Copy the listing below word for word, from its first line through the line containing "pos(796,358)", including both of those lines.

+-------+

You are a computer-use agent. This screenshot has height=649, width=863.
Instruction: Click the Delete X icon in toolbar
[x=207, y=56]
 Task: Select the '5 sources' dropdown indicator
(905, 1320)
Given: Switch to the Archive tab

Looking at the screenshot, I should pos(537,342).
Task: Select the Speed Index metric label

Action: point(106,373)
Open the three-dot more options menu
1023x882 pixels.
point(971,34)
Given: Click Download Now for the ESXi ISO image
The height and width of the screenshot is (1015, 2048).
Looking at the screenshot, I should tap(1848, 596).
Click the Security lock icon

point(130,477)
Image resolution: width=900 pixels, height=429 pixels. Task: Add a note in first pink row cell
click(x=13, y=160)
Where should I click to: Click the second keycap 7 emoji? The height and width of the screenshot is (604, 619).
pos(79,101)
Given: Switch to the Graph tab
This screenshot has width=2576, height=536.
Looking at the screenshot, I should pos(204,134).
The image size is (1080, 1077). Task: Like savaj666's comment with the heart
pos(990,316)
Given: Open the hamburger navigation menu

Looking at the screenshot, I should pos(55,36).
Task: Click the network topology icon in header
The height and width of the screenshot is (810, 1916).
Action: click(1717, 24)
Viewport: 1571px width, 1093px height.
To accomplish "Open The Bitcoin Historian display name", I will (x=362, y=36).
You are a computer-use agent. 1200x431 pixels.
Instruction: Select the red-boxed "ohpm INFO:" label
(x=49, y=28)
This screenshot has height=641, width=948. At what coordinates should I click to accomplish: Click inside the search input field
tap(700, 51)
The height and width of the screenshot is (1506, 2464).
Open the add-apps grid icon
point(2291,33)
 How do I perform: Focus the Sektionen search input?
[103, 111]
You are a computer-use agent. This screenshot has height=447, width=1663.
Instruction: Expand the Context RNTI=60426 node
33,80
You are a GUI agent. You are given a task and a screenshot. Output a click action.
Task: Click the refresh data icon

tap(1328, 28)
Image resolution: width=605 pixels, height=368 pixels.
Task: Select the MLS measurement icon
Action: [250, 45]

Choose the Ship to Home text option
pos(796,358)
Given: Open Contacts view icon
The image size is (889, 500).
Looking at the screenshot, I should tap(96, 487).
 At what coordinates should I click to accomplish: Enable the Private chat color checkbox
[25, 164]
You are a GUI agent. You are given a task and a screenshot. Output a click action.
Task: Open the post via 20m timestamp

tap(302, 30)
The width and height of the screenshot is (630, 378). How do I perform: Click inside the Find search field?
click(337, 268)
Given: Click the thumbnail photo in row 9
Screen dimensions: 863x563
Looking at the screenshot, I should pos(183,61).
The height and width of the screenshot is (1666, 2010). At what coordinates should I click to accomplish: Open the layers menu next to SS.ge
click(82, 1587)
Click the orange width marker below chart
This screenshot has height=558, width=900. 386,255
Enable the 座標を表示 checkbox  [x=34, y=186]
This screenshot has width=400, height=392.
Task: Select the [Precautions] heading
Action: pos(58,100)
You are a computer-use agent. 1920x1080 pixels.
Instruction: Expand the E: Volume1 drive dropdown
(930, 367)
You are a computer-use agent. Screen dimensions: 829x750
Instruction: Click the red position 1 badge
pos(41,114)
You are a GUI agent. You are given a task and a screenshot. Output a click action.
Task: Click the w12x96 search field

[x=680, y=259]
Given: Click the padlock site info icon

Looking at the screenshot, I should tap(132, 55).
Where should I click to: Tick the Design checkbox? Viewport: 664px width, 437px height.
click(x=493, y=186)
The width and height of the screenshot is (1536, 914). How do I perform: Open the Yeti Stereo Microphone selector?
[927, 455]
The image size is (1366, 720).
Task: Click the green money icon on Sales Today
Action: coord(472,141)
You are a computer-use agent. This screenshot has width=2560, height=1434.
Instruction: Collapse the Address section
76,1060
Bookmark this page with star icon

+-------+

→ Answer to this exercise:
You are a computer-use agent. This screenshot has height=649, width=863.
Instruction: Click the Delete X icon in toolbar
[x=207, y=56]
 Task: Select the '5 sources' dropdown indicator
(905, 1320)
Given: Switch to the Archive tab

Looking at the screenshot, I should pos(537,342).
Task: Select the Speed Index metric label

Action: point(106,373)
Open the three-dot more options menu
1023x882 pixels.
point(971,34)
Given: Click Download Now for the ESXi ISO image
The height and width of the screenshot is (1015, 2048).
Looking at the screenshot, I should tap(1848, 596).
Click the Security lock icon

point(130,477)
Image resolution: width=900 pixels, height=429 pixels. Task: Add a note in first pink row cell
click(x=13, y=160)
Where should I click to: Click the second keycap 7 emoji? The height and width of the screenshot is (604, 619).
pos(79,101)
Given: Switch to the Graph tab
This screenshot has width=2576, height=536.
Looking at the screenshot, I should pos(204,134).
The image size is (1080, 1077). Task: Like savaj666's comment with the heart
pos(990,316)
Given: Open the hamburger navigation menu

Looking at the screenshot, I should pos(55,36).
Task: Click the network topology icon in header
The height and width of the screenshot is (810, 1916).
Action: click(1717, 24)
Viewport: 1571px width, 1093px height.
To accomplish "Open The Bitcoin Historian display name", I will (x=362, y=36).
You are a computer-use agent. 1200x431 pixels.
Instruction: Select the red-boxed "ohpm INFO:" label
(x=49, y=28)
This screenshot has height=641, width=948. At what coordinates should I click to accomplish: Click inside the search input field
tap(700, 51)
The height and width of the screenshot is (1506, 2464).
Open the add-apps grid icon
point(2291,33)
 How do I perform: Focus the Sektionen search input?
[103, 111]
You are a computer-use agent. This screenshot has height=447, width=1663.
Instruction: Expand the Context RNTI=60426 node
33,80
You are a GUI agent. You are given a task and a screenshot. Output a click action.
Task: Click the refresh data icon

tap(1328, 28)
Image resolution: width=605 pixels, height=368 pixels.
Task: Select the MLS measurement icon
Action: [250, 45]

Choose the Ship to Home text option
pos(796,358)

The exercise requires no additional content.